Robert P. Duckworth (born in Philadelphia, Pennsylvania) is a Maryland Republican politician who has resided in Crofton, Maryland since 1968.  Duckworth served as elected Clerk of the Circuit Court for Anne Arundel County, Maryland, from 1994 to 2018 and is the 42nd Clerk of the Court since 1650.

Duckworth is the constitutionally responsible custodian of the court records for Anne Arundel County's Circuit Court.  He has served as President of the Maryland Circuit Court Clerks Association and was the first Chairman of the Chief Judge's Conference of Circuit Court Clerks. He has played a major role in modernizing Maryland's land records operations into an electronic format and in developing a professional development program for Clerk employees across the state. He serves as the legislative liaison between the Clerks and the Maryland General Assembly.
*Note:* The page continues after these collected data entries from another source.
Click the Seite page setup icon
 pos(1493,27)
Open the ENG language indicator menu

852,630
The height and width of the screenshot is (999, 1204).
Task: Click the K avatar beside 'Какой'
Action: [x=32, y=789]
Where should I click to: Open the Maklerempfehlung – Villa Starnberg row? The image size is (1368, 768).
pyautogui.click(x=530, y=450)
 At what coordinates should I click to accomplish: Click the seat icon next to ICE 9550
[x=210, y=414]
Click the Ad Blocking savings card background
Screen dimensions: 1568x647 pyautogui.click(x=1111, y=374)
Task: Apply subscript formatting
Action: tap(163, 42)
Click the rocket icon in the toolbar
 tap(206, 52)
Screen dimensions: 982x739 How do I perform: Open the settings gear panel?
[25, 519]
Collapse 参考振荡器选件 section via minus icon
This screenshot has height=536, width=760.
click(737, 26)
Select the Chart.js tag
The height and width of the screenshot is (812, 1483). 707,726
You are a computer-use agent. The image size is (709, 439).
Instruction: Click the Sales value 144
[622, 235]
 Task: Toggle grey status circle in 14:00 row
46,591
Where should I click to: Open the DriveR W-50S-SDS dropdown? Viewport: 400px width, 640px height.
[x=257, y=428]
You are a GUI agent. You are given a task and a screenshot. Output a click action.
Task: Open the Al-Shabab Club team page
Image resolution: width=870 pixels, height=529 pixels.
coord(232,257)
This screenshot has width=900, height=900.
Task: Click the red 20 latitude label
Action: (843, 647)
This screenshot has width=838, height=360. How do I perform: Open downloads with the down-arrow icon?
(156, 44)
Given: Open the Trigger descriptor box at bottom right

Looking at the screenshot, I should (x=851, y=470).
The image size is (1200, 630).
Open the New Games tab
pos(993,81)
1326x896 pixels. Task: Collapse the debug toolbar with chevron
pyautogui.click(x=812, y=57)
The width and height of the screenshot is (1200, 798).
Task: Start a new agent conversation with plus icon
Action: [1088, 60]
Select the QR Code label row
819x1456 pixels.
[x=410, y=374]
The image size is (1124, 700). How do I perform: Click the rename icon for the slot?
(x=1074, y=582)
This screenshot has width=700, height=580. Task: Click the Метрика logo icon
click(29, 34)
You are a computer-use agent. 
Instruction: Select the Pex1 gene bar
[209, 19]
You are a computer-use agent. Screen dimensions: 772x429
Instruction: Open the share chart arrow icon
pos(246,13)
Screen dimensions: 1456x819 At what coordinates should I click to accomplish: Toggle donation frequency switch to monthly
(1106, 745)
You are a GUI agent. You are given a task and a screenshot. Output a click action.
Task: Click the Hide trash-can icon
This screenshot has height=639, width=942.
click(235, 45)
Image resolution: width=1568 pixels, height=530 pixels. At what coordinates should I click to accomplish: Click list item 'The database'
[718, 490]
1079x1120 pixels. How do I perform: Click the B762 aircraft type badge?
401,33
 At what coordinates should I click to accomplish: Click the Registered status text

As Clerk, he is not only the keeper of the court records, but he also swears in commissions, records deed and assumes a variety of administrative court functions; he has performed thousands of marriages since holding office, including a Governor and State and locally elected officials.

Duckworth ran for Congress in 1990, 1992 and 2004.  Before the 2004 election he filed suit in federal court to overturn Maryland's congressional redistricting plan. This "gerrymandered" plan divided the county into four other congressional districts, leaving the county without one strong congressional vote.  

In 2006, Duckworth was vocally opposed to same-sex marriage. At the time the state of Maryland defined marriage in statute law as valid only between a man and a woman. He testified before the Senate and House Judiciary Committees supporting passage of an amendment that would make this definition part of the Maryland Constitution.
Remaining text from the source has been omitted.